La Hongrie est rongée par la misère, avec plus de 40% de sa population vivant avec moins de 64.000 HUF par mois (225 euros). Les perspectives d’avenir ont disparu, de plus en plus de jeunes sont poussés à partir à l’Ouest, souvent pour faire des petits boulots. Le stress économique permanent a des conséquences terribles sur la fécondité, le bien-être, la santé. Une écrasante majorité de la population (certains économistes parlent de plus de 80% !) est contrainte de survivre au jour le jour, avec la peur du risque de perdre son emploi, de ne pas pouvoir rembourser son prêt et ainsi de perdre son logement, ou encore de ne plus pouvoir payer les charges toujours plus chères tant l’inflation est forte (6% en 2012), etc. Enfin, une dernière étude montre qu’un tiers des Hongrois souffrirait de dépression !
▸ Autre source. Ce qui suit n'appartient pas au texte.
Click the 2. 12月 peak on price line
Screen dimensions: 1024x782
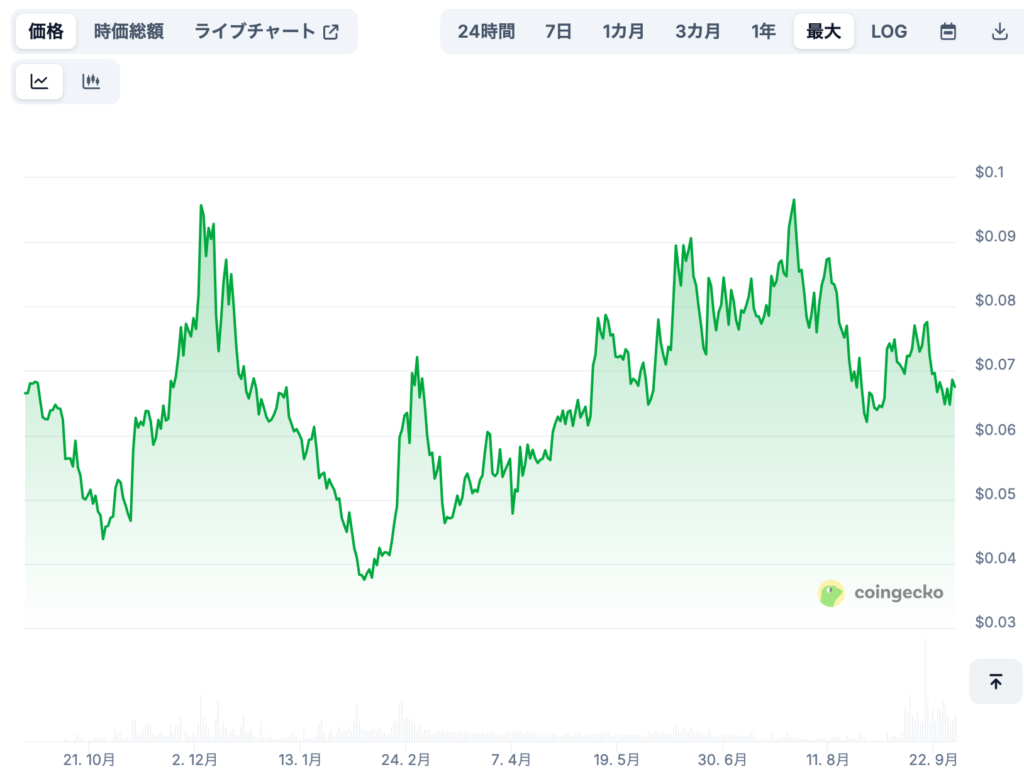[201, 207]
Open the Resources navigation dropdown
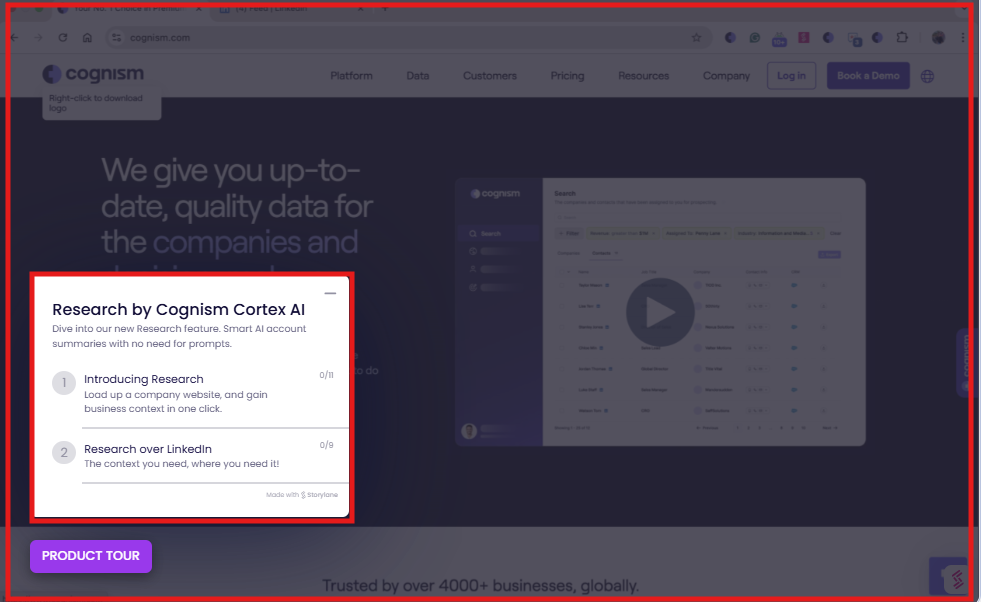Viewport: 981px width, 602px height. pyautogui.click(x=643, y=75)
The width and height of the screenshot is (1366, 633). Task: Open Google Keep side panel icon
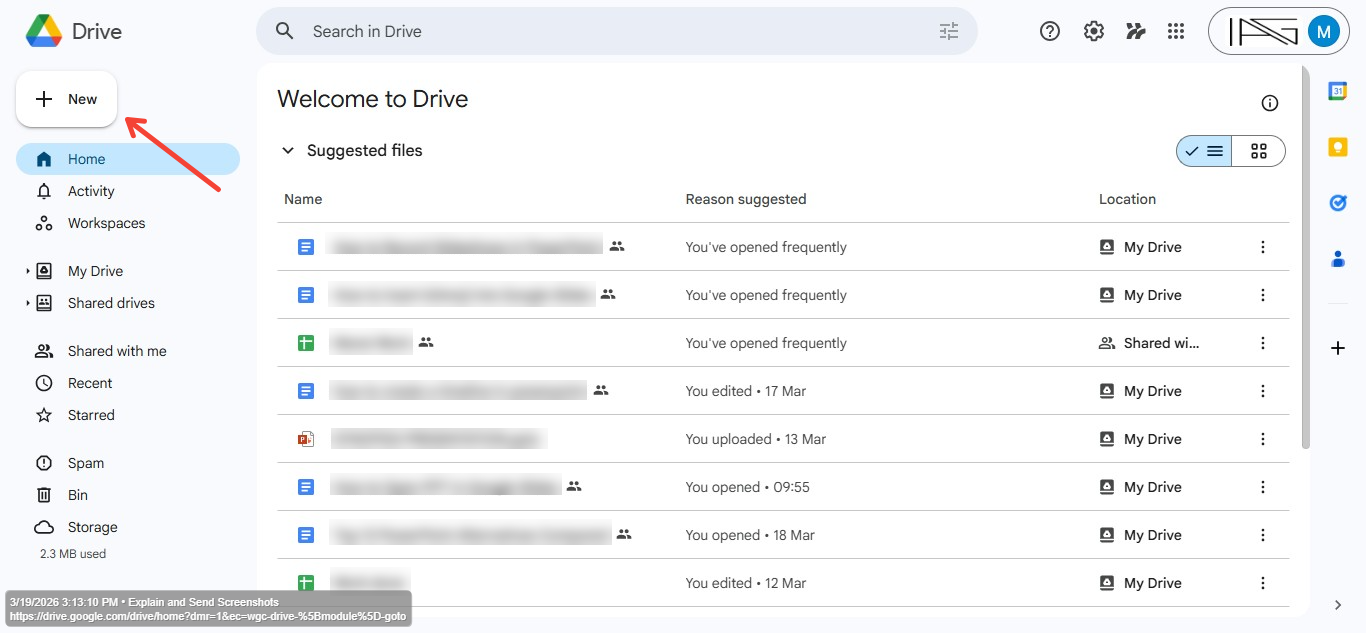click(x=1338, y=147)
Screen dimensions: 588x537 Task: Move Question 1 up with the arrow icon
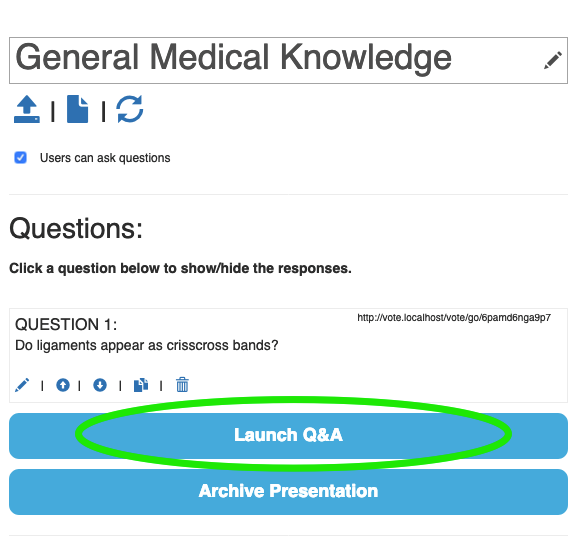point(63,385)
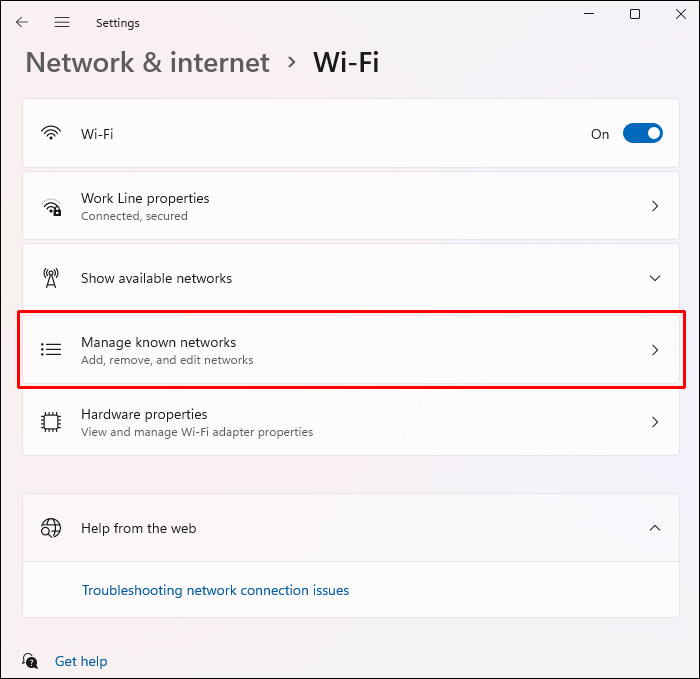Click the Manage known networks label
700x679 pixels.
(x=158, y=342)
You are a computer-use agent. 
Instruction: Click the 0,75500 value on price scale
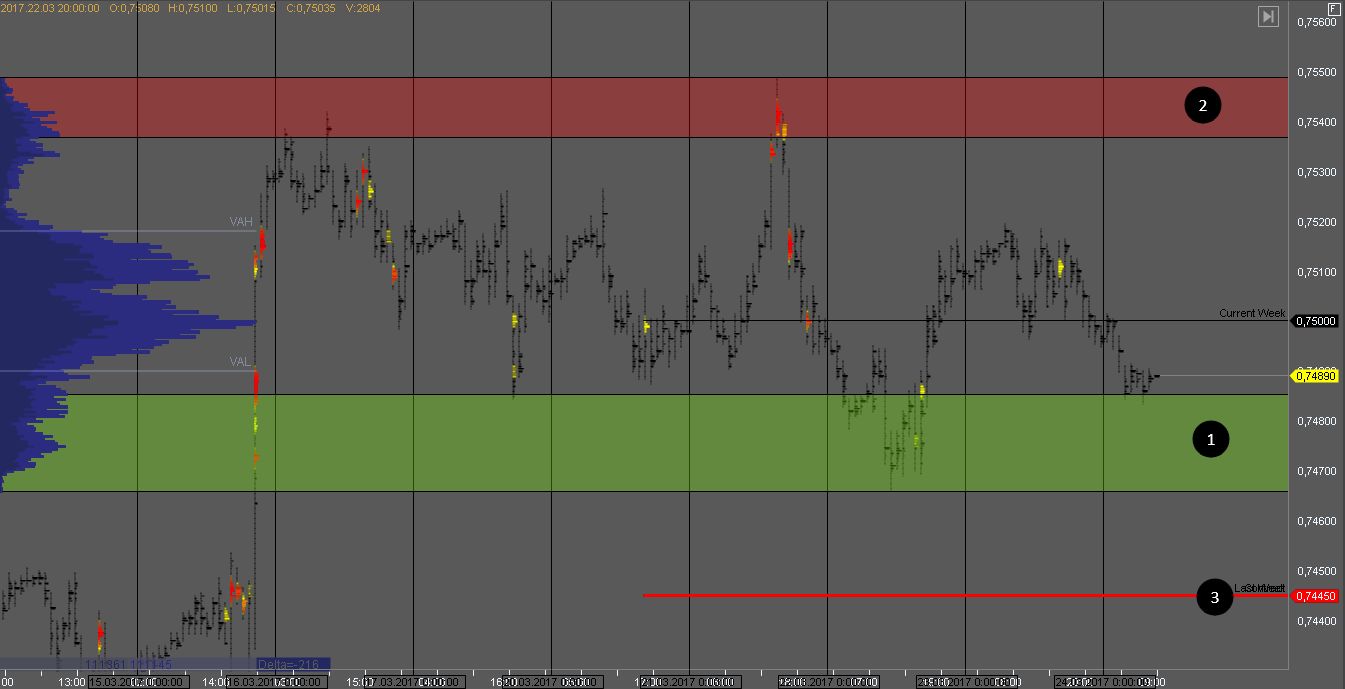tap(1315, 72)
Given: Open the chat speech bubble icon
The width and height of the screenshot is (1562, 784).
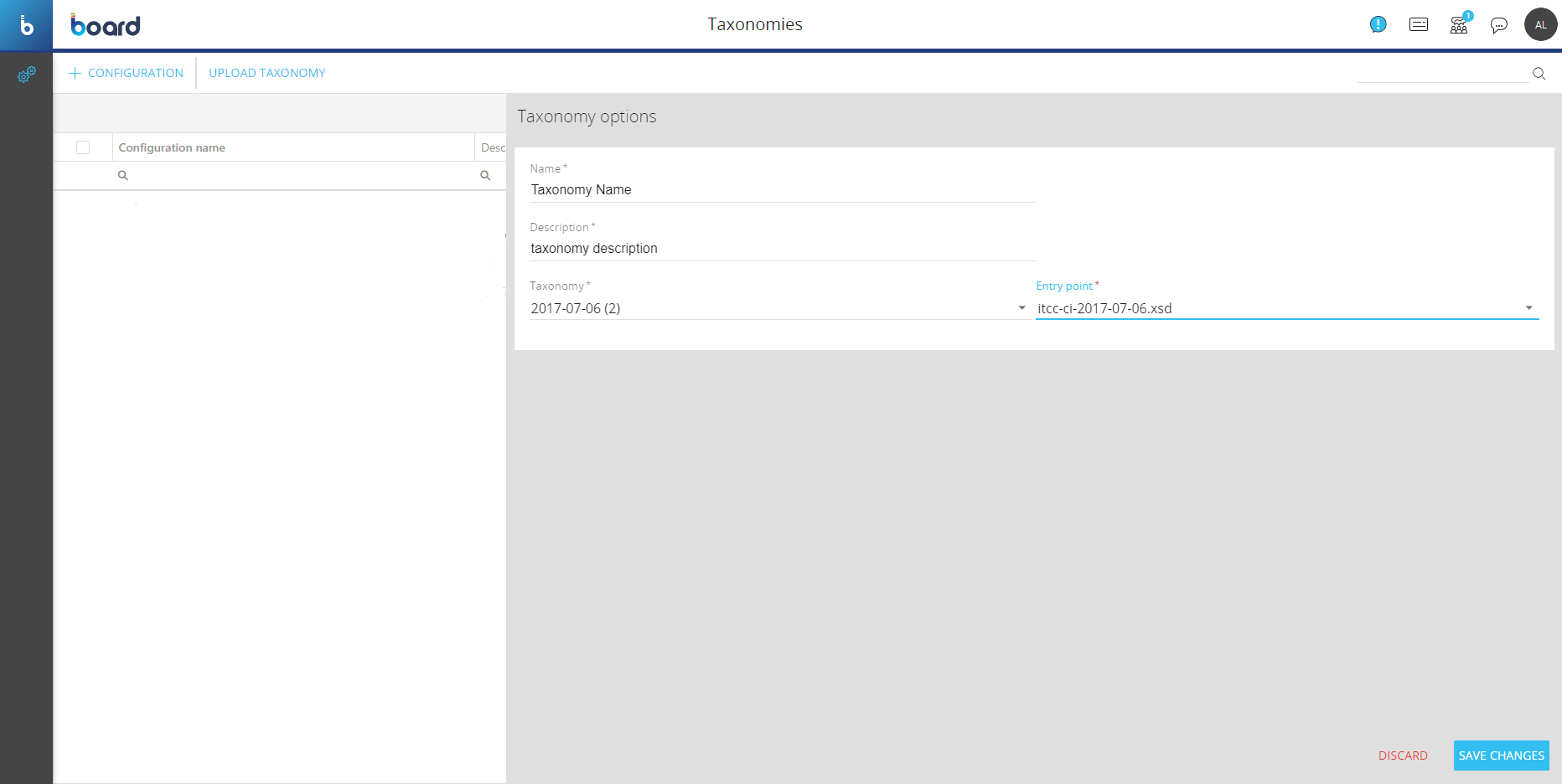Looking at the screenshot, I should coord(1499,25).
La Hongrie est une société toujours plus dépolitisée. Cette dépolitisation, héritage de la période Kadar, n’a pas été corrigée pendant ces 22 dernières années de soi-disant transition démocratique, seulement menée par l’illusion que des élections libres et l’ouverture des marchés couplés à la croissance suffiraient. Aujourd’hui, d’après les dernières études, on parle de plus de la moitié de la population qui dit vouloir s’abstenir si des élections avaient lieu ce week-end. Avec la mise en place, nouveau coup tordu d’Orban, d’une inscription obligatoire sur les listes électorales, une grande partie de l’électorat n’ira même pas s’inscrire, selon des enquêtes.
La Hongrie, comme de plus en plus de sociétés occidentales, est à bout de souffle…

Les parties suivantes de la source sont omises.